The boardroom picture remains a little more turbulent at this point, but South African cricket does at least appear to have a clear-looking on-field horizon again with old battle allies Graeme Smith and Mark Boucher nailed down decisively to key strategic positions for the national cause.Friday’s announcement that Smith has been confirmed, for at least an initial two-year period until early 2022, as director of cricket serves as a vital top-up to the already done deal (in December) with Boucher – the latter locked in as the Proteas men’s team’s head coach, with Enoch Nkwe as his deputy, until 2023.

That landmark, four years up the drag for Boucher, will take him comfortably into the major objective of the next 50-overs World Cup, to be staged in India in February of that year.

While Smith initially serves out a two-year deal to the end of March 2022, it would probably be no surprise (unless there are major ructions in the interim) if his tenure also takes him onward to CWC 2023.

Between the pair, they boast a gargantuan 814 international appearances across the international formats, so at least some very constructive transfers of expertise to the current and immediate-future SA troops is virtually inevitable.

The next two years, during which they will strive first for a continued securing of stability and then a return of the Proteas’ reputation as a genuine superpower, also present no desperately insurmountable hazards from an itinerary point of view – at least on paper.
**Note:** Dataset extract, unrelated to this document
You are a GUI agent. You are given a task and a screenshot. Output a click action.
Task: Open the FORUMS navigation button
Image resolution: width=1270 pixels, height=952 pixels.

While rosters can be changed along the path anyway, the ongoing coronavirus crisis has already ensured some unwanted but unavoidable curtailment of both South Africa’s activities as a national side and others around the globe.

It was confirmed earlier on Monday, for example, that the intended white-ball tour of Sri Lanka in June has been postponed, adding to the earlier scuppering of a similar Indian venture after the Proteas had already set up camp in that country.

The soon-to-follow, two-Test tour of the West Indies – where South Africa last played in that format in distant 2010 – similarly looks a doomed exercise, although it is not yet an official deletion from the schedule.

There are even fears that October’s major jamboree, the ICC Twenty20 World Cup in Australia, won’t take place, which could mean the Smith/Boucher firm are only able to spring back into preparatory gear for the Proteas when Sri Lanka are due over the 2020/21 festive season on our shores for two Tests.

In many ways, that would be an attractive-looking occasion to start applying the already stated goal of beefing up anew South Africa’s tottering five-day cause.

Revenge would be top of the Proteas’ minds after the first-time home fiasco against those foes at Test level in the season before last, when the ‘Lankans upset their hosts at both Durban and Port Elizabeth, and there shouldn’t be even a hint of complacency as a result.

South Africa already look ominously like also-rans, sadly, in the inaugural chapter of the ICC World Test Championship, which has a final between the top two sides earmarked for Lord’s in June next year (the Proteas are currently a lowly seventh).

More realistically, they will probably seek to simply begin clawing back respect on a gradual basis against various bilateral foes in the interim period.

After the Sri Lankans have toured here, the Proteas are due to play further Test series, up to the end of Smith’s initial tenure, against Pakistan (away, either in Pakistan itself or in their sometimes forced second home of the United Arab Emirates), Australia at home in February and March next year, and then a 2021/22 itinerary against India (home), New Zealand (away) and Bangladesh (home).

None of those tasks can be taken for granted but a conspicuous absence in the period, which could work in the new regime’s favour, is an away Test tour against any of the “big three” of India, Australia and England.

Sidestepping India in their taxing conditions will be particularly welcome, as each of the last two Test safaris there have been little short of disastrous for the Proteas (2015/16 and 2019/20: 0-3 each time) and created lasting mental scars that have then shifted into other series soon afterwards.

So the scene is quite promisingly set for a much-needed rebuild of both fortunes and confidence – already seemingly on the up again at limited-overs level – to continue.